Available data —
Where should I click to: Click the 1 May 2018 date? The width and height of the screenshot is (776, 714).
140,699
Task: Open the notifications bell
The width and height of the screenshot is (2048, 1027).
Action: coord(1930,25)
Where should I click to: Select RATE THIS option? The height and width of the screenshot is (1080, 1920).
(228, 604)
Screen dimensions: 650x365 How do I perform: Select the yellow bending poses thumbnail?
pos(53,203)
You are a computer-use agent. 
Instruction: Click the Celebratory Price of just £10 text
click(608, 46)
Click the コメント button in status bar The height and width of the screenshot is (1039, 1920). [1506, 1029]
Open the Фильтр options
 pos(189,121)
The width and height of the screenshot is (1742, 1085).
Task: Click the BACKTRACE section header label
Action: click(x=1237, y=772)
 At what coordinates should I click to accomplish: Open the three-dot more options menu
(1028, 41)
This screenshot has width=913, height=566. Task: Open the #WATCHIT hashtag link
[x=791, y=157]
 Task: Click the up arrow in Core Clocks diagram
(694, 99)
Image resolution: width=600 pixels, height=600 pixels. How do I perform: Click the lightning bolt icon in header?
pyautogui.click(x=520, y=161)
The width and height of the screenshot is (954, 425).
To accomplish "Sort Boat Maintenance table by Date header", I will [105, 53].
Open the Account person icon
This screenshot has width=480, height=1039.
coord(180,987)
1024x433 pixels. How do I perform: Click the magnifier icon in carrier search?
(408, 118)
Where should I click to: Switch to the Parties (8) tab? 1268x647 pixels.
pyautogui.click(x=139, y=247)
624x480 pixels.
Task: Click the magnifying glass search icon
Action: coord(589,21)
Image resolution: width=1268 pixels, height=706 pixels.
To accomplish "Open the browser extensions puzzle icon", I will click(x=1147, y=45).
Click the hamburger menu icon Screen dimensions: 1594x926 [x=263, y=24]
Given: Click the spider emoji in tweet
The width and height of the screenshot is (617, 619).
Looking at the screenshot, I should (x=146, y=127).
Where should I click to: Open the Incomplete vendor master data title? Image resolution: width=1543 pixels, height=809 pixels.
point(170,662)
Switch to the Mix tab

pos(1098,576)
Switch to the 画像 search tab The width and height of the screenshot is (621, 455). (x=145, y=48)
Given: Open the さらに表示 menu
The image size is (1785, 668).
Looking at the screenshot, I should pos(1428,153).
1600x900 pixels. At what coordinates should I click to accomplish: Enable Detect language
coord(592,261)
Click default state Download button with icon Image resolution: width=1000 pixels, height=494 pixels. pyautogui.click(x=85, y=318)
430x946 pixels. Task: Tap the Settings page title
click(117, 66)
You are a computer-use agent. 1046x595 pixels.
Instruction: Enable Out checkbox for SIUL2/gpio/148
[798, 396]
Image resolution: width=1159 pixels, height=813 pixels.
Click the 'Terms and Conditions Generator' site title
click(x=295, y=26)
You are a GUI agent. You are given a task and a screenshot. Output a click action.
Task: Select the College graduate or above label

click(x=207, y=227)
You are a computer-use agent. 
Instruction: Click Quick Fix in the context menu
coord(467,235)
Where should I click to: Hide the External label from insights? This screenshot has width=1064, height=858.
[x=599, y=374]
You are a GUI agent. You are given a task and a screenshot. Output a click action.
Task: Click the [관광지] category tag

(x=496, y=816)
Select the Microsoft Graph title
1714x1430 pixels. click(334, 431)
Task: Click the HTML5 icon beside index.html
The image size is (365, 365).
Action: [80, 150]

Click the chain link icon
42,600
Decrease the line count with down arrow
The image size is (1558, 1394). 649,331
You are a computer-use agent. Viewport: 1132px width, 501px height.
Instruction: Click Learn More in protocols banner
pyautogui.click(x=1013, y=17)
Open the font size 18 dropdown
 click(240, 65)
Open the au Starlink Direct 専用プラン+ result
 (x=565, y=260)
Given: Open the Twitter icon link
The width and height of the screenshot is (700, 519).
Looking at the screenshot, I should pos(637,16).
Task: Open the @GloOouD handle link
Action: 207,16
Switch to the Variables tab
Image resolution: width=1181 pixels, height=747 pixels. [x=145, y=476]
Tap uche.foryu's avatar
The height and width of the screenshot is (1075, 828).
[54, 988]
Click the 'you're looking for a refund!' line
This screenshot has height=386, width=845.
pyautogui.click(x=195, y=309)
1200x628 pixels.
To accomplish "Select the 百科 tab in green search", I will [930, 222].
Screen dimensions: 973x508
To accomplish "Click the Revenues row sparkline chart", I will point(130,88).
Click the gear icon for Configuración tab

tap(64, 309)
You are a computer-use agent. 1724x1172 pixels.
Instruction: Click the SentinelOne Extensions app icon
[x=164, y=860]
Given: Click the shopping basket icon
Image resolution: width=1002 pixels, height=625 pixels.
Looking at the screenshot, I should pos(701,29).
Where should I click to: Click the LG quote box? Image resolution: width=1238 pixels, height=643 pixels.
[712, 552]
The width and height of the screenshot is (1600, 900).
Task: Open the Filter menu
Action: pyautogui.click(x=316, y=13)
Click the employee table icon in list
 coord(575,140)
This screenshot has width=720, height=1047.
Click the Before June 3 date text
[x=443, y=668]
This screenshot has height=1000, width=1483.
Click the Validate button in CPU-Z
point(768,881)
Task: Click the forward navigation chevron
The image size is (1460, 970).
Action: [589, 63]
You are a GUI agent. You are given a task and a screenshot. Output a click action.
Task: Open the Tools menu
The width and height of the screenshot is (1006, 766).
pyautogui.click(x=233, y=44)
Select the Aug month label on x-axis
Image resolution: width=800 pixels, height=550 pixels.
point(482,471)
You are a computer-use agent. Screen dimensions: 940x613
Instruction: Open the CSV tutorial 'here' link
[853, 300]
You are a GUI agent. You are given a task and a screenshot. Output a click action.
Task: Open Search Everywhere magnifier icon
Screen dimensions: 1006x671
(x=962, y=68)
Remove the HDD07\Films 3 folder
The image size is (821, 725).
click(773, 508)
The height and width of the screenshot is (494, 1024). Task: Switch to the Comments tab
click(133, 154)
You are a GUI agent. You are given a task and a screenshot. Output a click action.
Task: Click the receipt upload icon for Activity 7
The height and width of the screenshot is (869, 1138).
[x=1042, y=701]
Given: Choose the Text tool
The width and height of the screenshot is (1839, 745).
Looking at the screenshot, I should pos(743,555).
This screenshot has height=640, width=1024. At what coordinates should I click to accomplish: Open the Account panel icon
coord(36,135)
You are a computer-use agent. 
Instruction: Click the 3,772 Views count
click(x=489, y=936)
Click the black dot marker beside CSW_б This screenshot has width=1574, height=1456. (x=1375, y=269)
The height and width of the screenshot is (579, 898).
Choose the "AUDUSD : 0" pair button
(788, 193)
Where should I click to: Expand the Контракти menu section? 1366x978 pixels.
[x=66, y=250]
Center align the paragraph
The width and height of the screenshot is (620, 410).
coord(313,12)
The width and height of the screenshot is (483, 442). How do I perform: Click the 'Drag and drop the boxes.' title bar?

The problem —
Only a word-for-word repetition of the lines from the one containing "Click the black" to the final line of the data above counts as the answer.

The completed task —
Click the black dot marker beside CSW_б This screenshot has width=1574, height=1456. (x=1375, y=269)
The height and width of the screenshot is (579, 898).
Choose the "AUDUSD : 0" pair button
(788, 193)
Where should I click to: Expand the Контракти menu section? 1366x978 pixels.
[x=66, y=250]
Center align the paragraph
The width and height of the screenshot is (620, 410).
coord(313,12)
The width and height of the screenshot is (483, 442). How do I perform: Click the 'Drag and drop the boxes.' title bar?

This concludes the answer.